Exercise details
Go over the material below and report every line that contains the word "label".

======== Extracted information ========

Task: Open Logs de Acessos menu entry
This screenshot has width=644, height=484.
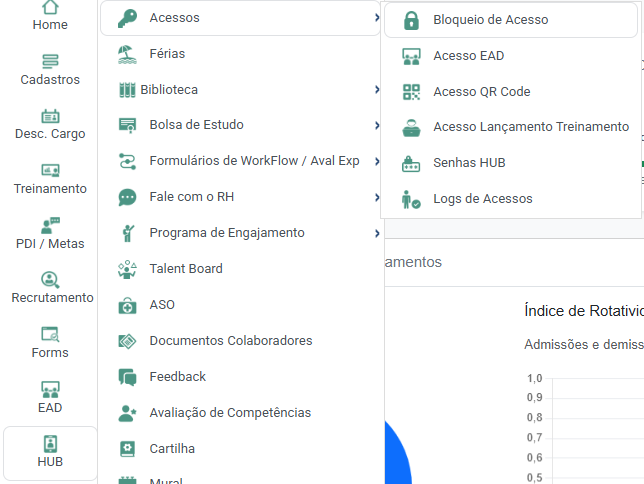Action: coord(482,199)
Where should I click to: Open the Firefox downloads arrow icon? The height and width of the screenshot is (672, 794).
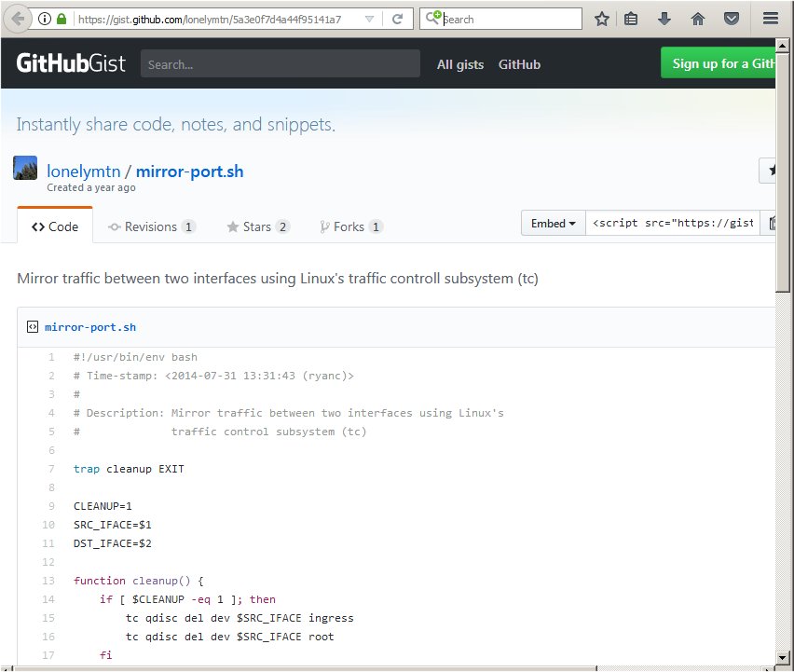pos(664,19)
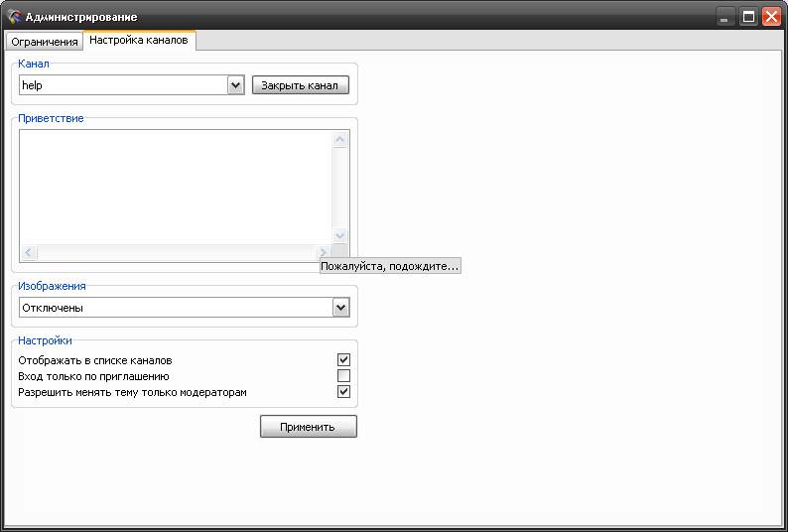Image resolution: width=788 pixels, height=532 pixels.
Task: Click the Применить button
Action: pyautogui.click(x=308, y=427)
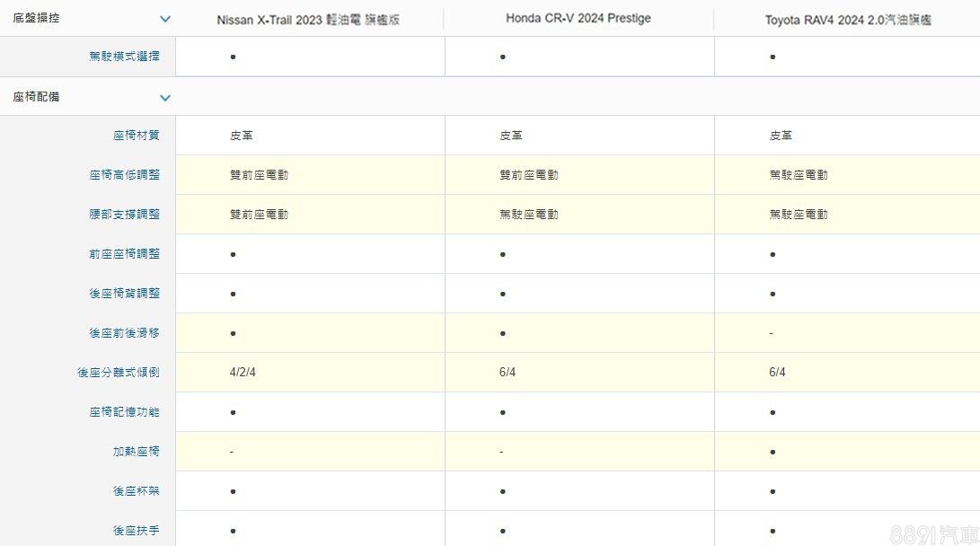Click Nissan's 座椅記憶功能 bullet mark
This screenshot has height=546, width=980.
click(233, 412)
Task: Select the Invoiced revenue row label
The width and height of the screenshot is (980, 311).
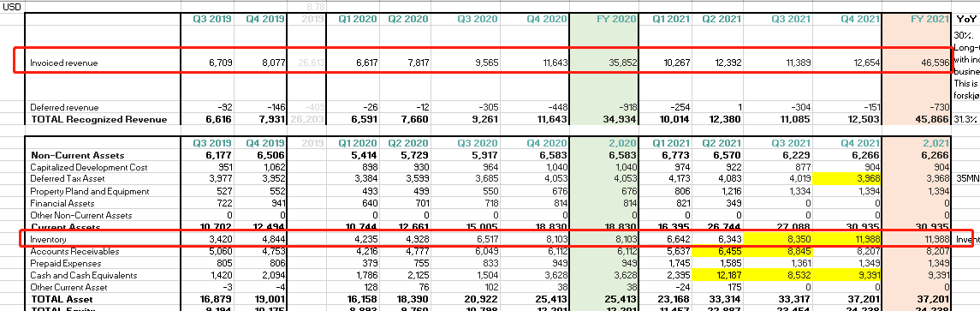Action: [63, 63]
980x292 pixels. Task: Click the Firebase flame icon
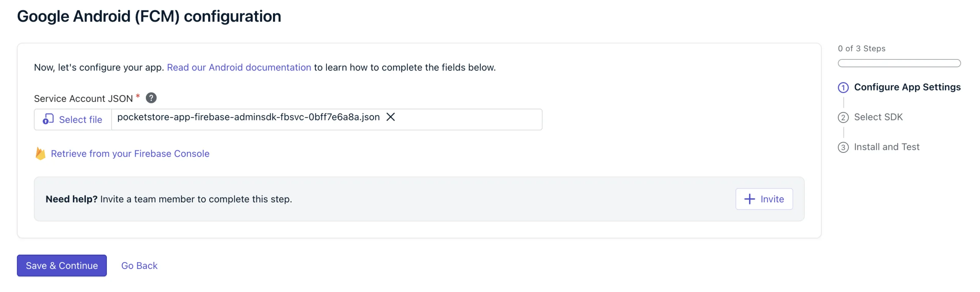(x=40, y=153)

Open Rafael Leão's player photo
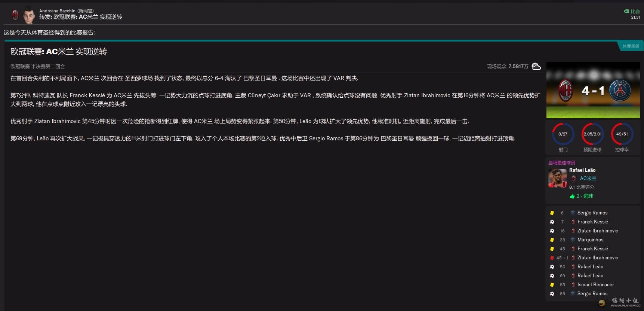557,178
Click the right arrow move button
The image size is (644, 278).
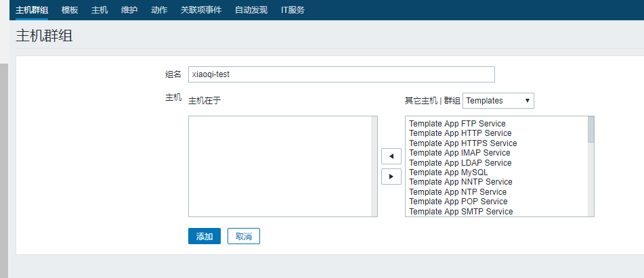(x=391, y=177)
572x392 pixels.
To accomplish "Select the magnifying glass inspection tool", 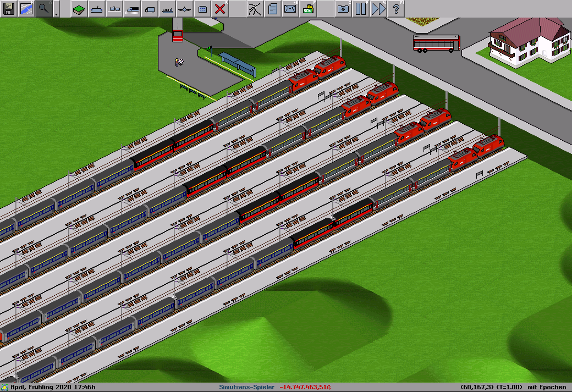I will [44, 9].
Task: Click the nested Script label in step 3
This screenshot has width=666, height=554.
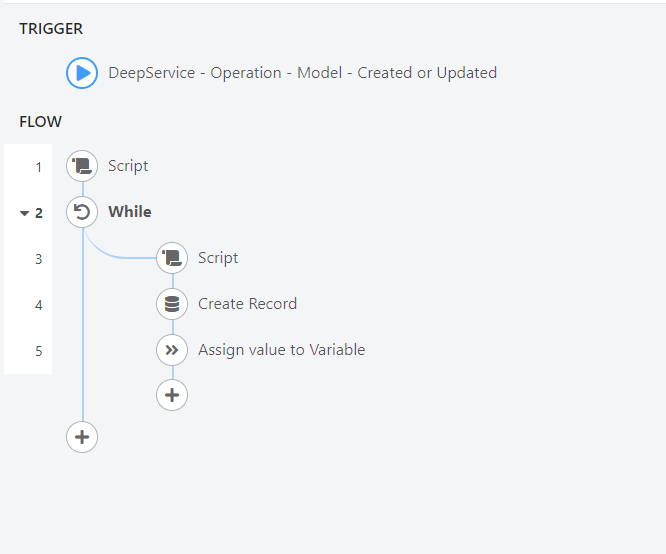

========
======== Extracted information ========

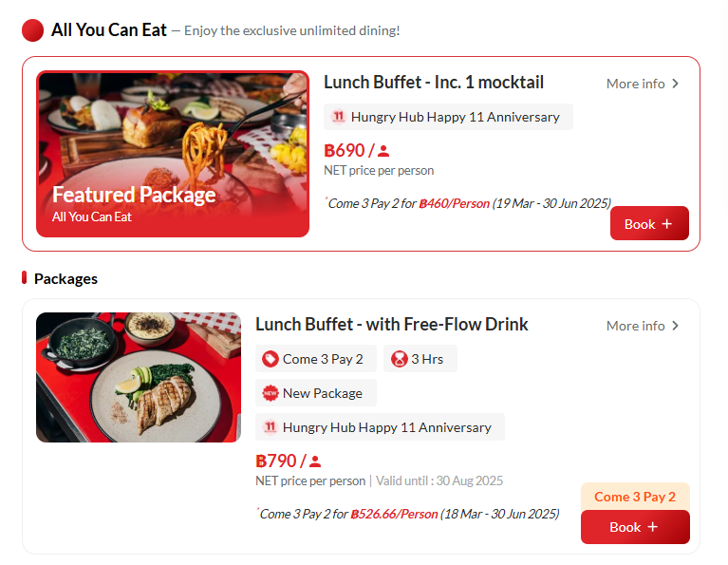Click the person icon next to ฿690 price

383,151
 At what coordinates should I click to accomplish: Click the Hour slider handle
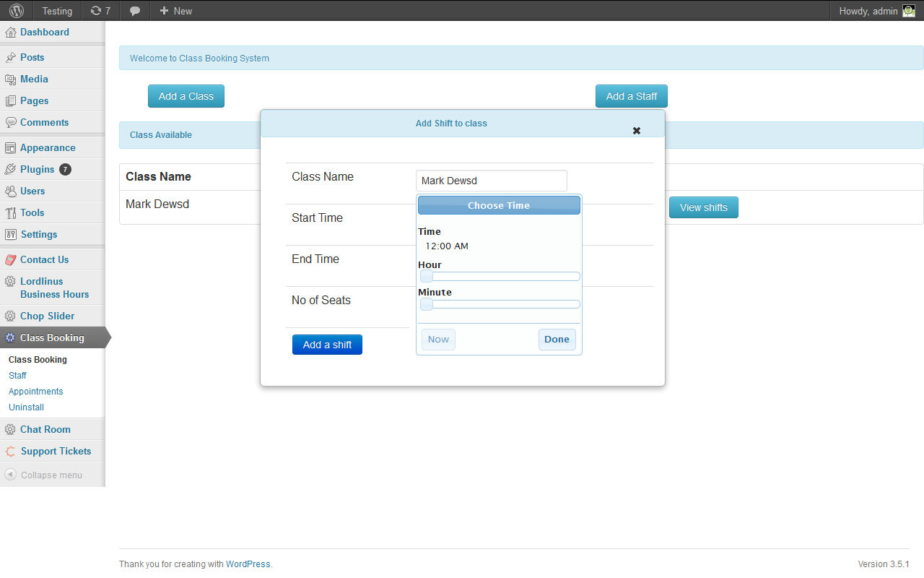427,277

========

Response to the task
Task: Select the Invoiced revenue row label
Task: Click the nested Script label in step 3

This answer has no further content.